Given a separating hyperplane H defined by \vec w \cdot \vec x + b = 0, we want to translate and rotate it until the margin is maximized. First we'll normalize the scale: \frac{\vec w}{\magn{w}} \cdot \vec x + \frac{b}{\magn{\vec w}} = 0. We translate the hyperplane by changing b, and rotate it by changing \vec w. Suppose we translate it upward by s until it hits a point, and downward by t until it hits a point.

Now we have the hyperplanes H_1 defined by \frac{\vec w}{\magn{w}} \cdot \vec x + \frac{b}{\magn{\vec w}} = t and H_{-1} defined by \frac{\vec w}{\magn{w}} \cdot \vec x + \frac{b}{\magn{\vec w}} = s, both touching points and having an empty space between them.

3/10/17

Overview of assignment 2. For question 1, don't print out the distance matrix, since it's too large. Also, the pseudocode isn't very efficient, and you're expected to optimize things, like turning loops into NumPy array operations.

Clearly, the distance between H and H_1, H_{-1} is \min \set{s, t}. Let H_0 be the hyperplane exactly in between H_1 and H_{-1}. Clearly, if d is the distance between the values, then we have H_1 = \vec w \cdot \vec x + b = d and \vec w \cdot \vec x + b = -d. If we scale \vec w and b by dividing them by d, we then get \vec w \cdot \vec x + b = 1 and \vec w \cdot \vec x + b = -1.

Now let's scale the formulas by dividing by \magn{w}, so that we have H_0: \frac{\vec w}{\magn{w}} \cdot \vec x + \frac{b}{\magn{\vec w}} = 0 and H_1: \frac{\vec w}{\magn{w}} \cdot \vec x + \frac{b}{\magn{\vec w}} = \frac 1 {\magn{w}}. Now we've ensured that \magn{\vec w} = 1.

Clearly, we can rotate the entire coodinate space without changing the relative distances between hyperplanes and points. Suppose we rotate the coordinate system such that \vec w = \begin{bmatrix} 1 \\ 0 \\ \vdots \\ 0 \end{bmatrix} - the only weight component is the rotated first component of \vec x. Then we get the minimum distance between H_0 and either H_1 or H_{-1} as x_1 + \frac{b}{\magn{\vec w}} = \frac 1 {\magn{w}}.

Our goal with hard-margin SVM is to compute \vec w, b = \argmax_{\vec w, b: \forall i, y_i(\vec w \cdot \vec x_i + b) \ge 1)} \frac 1 {\magn{\vec w}}. Intuitively, we're maximizing the distance between the hyperplane H_0 and the closest point by changing H_0.

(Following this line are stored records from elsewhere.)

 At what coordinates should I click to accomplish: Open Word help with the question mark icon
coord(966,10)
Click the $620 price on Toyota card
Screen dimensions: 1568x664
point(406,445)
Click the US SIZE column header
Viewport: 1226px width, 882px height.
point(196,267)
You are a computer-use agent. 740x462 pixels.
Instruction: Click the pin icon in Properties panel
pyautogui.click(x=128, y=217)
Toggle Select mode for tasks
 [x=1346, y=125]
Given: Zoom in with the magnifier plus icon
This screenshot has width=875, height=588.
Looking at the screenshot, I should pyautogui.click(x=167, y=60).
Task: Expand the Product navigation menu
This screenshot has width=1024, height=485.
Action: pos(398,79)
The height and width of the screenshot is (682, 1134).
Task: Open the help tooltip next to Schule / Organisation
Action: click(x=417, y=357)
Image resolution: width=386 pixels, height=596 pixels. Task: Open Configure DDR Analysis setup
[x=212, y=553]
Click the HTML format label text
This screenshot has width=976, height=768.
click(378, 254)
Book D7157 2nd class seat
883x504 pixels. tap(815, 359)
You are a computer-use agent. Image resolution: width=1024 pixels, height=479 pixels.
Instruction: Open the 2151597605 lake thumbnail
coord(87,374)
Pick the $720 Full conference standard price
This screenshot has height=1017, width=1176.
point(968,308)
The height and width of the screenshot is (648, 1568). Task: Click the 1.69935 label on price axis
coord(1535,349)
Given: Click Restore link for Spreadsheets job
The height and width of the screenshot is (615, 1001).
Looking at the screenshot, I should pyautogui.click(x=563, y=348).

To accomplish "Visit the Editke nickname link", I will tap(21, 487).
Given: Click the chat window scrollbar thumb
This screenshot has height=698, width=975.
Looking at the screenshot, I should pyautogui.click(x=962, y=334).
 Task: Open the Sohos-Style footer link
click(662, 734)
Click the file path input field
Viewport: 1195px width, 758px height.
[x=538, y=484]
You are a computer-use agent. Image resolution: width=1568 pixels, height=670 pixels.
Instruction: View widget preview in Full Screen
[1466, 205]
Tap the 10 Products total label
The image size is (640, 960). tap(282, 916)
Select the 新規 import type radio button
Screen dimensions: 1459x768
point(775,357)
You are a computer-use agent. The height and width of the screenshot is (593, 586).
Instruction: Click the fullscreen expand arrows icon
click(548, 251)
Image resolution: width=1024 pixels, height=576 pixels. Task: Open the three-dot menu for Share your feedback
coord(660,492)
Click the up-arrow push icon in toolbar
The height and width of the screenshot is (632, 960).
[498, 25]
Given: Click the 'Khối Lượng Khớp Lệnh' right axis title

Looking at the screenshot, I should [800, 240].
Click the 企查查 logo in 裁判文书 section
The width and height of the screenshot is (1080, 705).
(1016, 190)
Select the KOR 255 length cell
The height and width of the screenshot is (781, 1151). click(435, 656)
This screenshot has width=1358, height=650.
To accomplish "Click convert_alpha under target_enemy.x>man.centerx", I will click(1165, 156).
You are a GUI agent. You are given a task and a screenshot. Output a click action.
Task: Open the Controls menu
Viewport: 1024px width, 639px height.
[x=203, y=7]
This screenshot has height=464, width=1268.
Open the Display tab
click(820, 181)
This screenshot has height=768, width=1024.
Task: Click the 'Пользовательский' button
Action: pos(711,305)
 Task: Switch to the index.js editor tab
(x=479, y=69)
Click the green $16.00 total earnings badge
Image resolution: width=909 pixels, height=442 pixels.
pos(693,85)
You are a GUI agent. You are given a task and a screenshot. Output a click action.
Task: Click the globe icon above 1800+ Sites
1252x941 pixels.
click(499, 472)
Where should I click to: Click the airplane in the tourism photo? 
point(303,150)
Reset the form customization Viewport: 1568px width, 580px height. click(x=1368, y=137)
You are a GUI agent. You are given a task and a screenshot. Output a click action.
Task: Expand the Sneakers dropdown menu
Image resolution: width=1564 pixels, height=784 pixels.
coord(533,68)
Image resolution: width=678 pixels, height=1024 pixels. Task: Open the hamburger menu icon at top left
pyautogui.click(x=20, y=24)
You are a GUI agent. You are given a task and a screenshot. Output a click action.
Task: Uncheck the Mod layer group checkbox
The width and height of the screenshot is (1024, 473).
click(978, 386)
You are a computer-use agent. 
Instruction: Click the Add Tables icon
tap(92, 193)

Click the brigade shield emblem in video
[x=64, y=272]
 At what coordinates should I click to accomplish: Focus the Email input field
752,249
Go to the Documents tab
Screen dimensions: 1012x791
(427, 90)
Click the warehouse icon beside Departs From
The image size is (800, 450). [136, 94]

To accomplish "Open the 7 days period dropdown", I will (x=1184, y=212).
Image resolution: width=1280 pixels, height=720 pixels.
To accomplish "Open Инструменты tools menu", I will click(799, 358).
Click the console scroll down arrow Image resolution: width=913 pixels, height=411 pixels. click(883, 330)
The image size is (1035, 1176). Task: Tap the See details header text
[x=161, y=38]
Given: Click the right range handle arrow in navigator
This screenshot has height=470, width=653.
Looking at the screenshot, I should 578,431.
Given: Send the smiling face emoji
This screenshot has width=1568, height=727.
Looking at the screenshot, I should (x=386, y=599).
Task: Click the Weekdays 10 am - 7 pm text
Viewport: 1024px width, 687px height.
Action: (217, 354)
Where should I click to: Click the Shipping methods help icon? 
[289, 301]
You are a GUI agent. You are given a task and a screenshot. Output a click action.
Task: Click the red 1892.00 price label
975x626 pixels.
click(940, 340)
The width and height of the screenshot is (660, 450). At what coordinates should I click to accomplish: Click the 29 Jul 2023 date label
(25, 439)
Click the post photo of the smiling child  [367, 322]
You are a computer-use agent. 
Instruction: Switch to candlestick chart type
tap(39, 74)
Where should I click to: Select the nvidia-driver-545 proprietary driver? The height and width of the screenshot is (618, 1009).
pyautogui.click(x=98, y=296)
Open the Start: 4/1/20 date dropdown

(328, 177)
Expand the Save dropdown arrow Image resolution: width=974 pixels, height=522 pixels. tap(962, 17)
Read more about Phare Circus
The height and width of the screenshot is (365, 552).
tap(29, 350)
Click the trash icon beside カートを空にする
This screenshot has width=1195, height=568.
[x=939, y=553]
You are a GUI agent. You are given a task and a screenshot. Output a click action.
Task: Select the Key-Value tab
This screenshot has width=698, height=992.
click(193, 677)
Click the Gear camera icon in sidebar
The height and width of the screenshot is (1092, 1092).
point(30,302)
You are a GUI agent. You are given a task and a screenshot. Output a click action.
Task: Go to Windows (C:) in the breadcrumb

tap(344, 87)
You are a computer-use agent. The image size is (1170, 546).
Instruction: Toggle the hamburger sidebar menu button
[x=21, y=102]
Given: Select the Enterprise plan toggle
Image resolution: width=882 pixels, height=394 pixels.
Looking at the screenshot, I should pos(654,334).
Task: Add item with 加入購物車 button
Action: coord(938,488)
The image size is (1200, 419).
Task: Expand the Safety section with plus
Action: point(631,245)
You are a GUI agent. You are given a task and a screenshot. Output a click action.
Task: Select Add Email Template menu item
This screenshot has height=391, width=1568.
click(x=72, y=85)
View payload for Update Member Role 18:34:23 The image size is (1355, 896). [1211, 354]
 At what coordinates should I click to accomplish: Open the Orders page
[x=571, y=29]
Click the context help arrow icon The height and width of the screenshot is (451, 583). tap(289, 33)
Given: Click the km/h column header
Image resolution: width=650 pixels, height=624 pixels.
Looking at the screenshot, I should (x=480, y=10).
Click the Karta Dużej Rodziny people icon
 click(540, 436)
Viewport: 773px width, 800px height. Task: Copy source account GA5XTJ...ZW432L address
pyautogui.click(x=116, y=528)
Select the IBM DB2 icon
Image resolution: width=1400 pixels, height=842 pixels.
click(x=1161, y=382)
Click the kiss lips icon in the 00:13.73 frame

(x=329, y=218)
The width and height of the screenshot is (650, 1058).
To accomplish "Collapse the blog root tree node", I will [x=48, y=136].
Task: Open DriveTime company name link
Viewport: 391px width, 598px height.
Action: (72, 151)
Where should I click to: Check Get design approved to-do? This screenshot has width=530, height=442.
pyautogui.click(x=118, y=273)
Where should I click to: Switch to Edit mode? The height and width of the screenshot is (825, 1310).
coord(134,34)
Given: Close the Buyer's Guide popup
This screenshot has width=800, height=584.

Now we're going to make it more like what textbooks show this as, using these identities: \max f(\vec w) = -\min -f(\vec w) for any function f, \max \frac 1 {f(\vec w)} = \frac 1 {\min f(\vec w)} for positive function f, and \min f(\vec w) is equivalent to \min g(f(\vec w)) for any function f and strictly monotone function g (i.e., the minimums occur at the same values of \vec w, even though the actual minimum values are different).

Clearly, \max_{\vec w,b: \forall i, y_i(\vec w \cdot \vec x_i + b) \ge 1)} \frac 1 {\magn{\vec w}} = \min_{\vec w,b: \forall i, y_i(\vec w \cdot \vec x_i + b) \ge 1)} \frac 1 2 \magn{w}^2, since g(x) = x^2 is strictly monotonic. Then, the margin is \frac{1}{\magn{\vec w}}.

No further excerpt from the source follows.